[Pointing data for screenshots]:
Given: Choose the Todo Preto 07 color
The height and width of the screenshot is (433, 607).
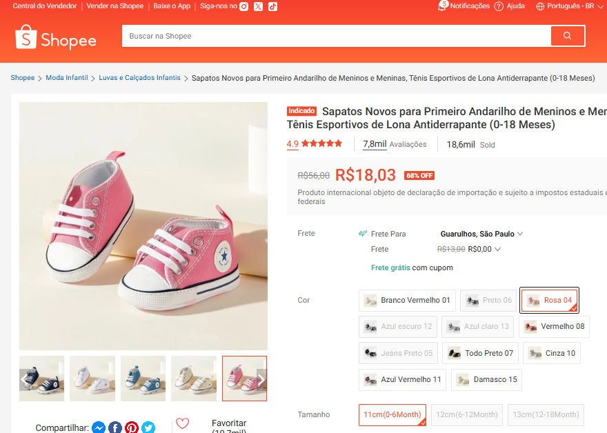Looking at the screenshot, I should click(x=481, y=353).
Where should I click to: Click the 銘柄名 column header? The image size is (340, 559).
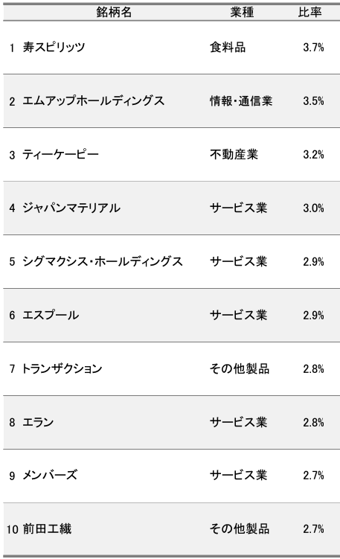114,12
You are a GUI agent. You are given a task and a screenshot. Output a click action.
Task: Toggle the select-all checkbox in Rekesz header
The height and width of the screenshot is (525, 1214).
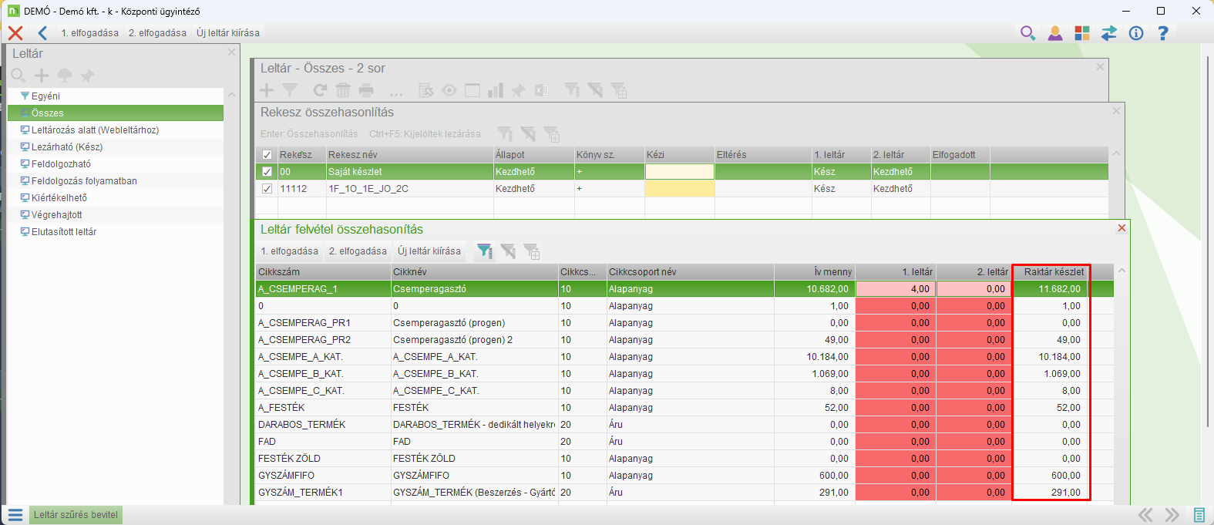267,155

[What is required]: Put the lines of the data above into a numbered list, skipping any blank lines. Leave the pictures out of your answer.

[Exercise answer]:
1. Given: Choose the Todo Preto 07 color
2. The height and width of the screenshot is (433, 607).
3. Looking at the screenshot, I should click(x=481, y=353).
4. Where should I click to: Click the 銘柄名 column header? The image size is (340, 559).
5. 114,12
6. You are a GUI agent. You are given a task and a screenshot. Output a click action.
7. Task: Toggle the select-all checkbox in Rekesz header
8. The height and width of the screenshot is (525, 1214).
9. 267,155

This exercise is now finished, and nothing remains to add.